Robert St. John can recall that when he opened the Purple Parrot Café in Hattiesburg in 1987, he saw a statistic that stated 95 percent of independent restaurants fail within approximately 5 years.
And for 32 years, the Hardy Street mainstay defied that trend – until just recently, when St. John announced he’ll soon be serving the last meal at the restaurant. The restaurateur attributes the closing to several factors, not the least the way dining has changed over the past few decades.
“Back then, people wore coats and ties when they came to dinner, so dining habits have certainly changed,” said St. John, who also owns Crescent City Grill, The Midtowner, Tabella and Ed’s Burger Joint. “Also when we first opened, if you lived in Canebrake and drove in, we were the first place you came to that could actually serve alcohol and wine. Now if you live in Canebrake, you can hop in your golf cart and head to the club and never even have to get out on Highway 98.
“And the town has changed a little bit too, especially for fine dining. Now at Crescent City Grill, we’re blowing and going, and so the casual market, even in this environment, is strong.”

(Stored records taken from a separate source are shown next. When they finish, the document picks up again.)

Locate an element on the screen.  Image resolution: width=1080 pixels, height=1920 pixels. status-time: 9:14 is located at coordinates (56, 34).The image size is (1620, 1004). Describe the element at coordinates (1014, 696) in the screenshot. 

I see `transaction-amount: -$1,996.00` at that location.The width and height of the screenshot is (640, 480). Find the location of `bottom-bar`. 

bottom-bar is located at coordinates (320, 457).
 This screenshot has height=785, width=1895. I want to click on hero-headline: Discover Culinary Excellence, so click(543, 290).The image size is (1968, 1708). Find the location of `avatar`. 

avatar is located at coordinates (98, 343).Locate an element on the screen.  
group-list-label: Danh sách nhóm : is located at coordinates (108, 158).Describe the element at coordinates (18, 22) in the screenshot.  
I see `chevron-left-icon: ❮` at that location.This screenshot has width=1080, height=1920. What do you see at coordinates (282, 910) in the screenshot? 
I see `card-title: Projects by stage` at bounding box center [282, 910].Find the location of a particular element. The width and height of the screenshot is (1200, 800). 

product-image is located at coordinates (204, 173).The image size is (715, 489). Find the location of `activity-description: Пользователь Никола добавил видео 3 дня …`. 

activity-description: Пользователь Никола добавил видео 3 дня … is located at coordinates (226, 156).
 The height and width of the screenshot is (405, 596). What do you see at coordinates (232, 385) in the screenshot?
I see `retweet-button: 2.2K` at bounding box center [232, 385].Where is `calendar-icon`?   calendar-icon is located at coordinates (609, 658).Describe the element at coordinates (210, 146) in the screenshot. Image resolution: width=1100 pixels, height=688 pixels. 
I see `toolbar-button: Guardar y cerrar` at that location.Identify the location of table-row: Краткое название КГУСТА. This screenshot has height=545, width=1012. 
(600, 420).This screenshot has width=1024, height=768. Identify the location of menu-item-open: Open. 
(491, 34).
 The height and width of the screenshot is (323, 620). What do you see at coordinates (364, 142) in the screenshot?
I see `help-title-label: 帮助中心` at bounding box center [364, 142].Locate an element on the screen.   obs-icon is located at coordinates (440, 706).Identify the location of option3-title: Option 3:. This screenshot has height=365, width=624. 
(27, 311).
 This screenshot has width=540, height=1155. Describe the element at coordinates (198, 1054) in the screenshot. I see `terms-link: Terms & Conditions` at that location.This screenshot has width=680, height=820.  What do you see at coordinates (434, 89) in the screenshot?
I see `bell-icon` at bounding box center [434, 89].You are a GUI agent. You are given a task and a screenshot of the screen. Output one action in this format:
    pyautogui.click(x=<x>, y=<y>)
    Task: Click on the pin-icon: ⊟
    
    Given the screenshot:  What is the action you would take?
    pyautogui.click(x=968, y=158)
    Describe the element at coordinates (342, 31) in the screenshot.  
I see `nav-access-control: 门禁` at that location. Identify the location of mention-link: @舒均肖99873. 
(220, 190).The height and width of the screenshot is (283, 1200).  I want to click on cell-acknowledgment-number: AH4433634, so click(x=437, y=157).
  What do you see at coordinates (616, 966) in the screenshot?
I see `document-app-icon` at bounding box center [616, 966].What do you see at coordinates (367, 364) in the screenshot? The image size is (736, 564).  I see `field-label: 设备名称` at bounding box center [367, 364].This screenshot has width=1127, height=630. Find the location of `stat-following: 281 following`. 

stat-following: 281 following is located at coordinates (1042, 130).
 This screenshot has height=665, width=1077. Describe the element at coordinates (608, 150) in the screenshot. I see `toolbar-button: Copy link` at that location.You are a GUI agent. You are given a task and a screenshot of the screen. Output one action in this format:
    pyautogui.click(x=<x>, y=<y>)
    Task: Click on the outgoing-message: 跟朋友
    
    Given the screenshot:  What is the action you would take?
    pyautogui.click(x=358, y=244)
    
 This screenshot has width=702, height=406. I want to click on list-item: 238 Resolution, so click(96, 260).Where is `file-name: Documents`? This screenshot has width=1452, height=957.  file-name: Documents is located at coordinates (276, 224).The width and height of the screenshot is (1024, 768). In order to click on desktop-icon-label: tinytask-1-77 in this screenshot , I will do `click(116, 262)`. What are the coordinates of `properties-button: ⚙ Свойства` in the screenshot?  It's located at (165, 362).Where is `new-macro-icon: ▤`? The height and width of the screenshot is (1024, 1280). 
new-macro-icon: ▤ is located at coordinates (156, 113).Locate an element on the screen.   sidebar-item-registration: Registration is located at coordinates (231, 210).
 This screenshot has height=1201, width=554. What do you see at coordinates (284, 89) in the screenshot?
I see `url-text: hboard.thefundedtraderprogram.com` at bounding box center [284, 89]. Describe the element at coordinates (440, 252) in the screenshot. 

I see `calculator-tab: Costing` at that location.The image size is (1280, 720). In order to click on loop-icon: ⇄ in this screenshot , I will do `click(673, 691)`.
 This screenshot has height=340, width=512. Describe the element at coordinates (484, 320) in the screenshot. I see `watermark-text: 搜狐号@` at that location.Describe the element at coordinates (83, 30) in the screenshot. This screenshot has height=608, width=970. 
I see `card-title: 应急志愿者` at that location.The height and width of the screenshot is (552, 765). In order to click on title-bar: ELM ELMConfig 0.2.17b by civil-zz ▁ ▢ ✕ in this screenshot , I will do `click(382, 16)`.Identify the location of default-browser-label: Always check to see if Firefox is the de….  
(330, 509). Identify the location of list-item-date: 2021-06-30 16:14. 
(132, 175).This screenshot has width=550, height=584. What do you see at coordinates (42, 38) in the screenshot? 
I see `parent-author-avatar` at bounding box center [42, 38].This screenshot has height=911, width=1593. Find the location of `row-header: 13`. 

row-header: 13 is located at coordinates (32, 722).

Of course, the COVID-19 pandemic did no favors to restaurants around the country, and St. John said of all his properties, the resulting shutdown hit the Purple Parrot the hardest.
“So it’s really kind of a combination of things,” he said. “The market had changed a little bit, but this pandemic was really the final nail in the coffin of the restaurant, which is rough.
“Thirty-two years is a long run for an independent restaurant. It was the first one I opened, so I feel like it’s one of my children almost.”
However, the restaurant will have a final run from July 28 to Aug. 1 with a farewell tour of sorts.
“I’m excited about that,” St. John said. “Right now, we’re seating Purple Parrot with Crescent City Grill, because we’re at 50 percent capacity. But for those five nights, we’re going to put the tablecloths back on, we’ve developed a really cool menu, we’ve taken reservations – it’s all booked.
“You’ve got to have a final farewell. Back in March, we served our final meal before we shut down for the pandemic, and what we didn’t realize was that it was going to be our last meal ever. That just didn’t feel right; there’s no closure in something that I think has been a huge part of Hattiesburg for 32 years. So we wanted to kind of give it a better send-off than that.”
Fortunately, Purple Parrot may return in the form of a private dining room that will seat 40-50 patrons. The place will be designed to look like the Parrot, from the walls, artwork, sconces and floors.
“That will be our third private dining space in that building,” St. John said. “We’ll probably look at doing some Purple Parrot pop-ups one week out of the month or something like that; we’ll see if there’s an appetite for that.
“Hattiesburg has been very, very good to us over the years. I grew up four blocks from the Parrot, and I currently live six blocks behind the restaurant, so that’s my neighborhood.”
St. John said owning and operating the Purple Parrot has been the greatest joy of his professional career, and being a person who loves restaurants, he couldn’t see himself doing anything else.
“But what I love most about it are the people,” he said. “We’ve seen, I would guess, thousands of engagements, anniversaries, first dates, prom dates.
“When we opened that first prom season, those people are 50 years old now, so that’s pretty cool. We’ve had people who worked for us as servers whose kids came back and worked for us as servers. So that’s the best part of everything, is having all the people we’ve served over the years and all the experiences that we’ve been a part of.”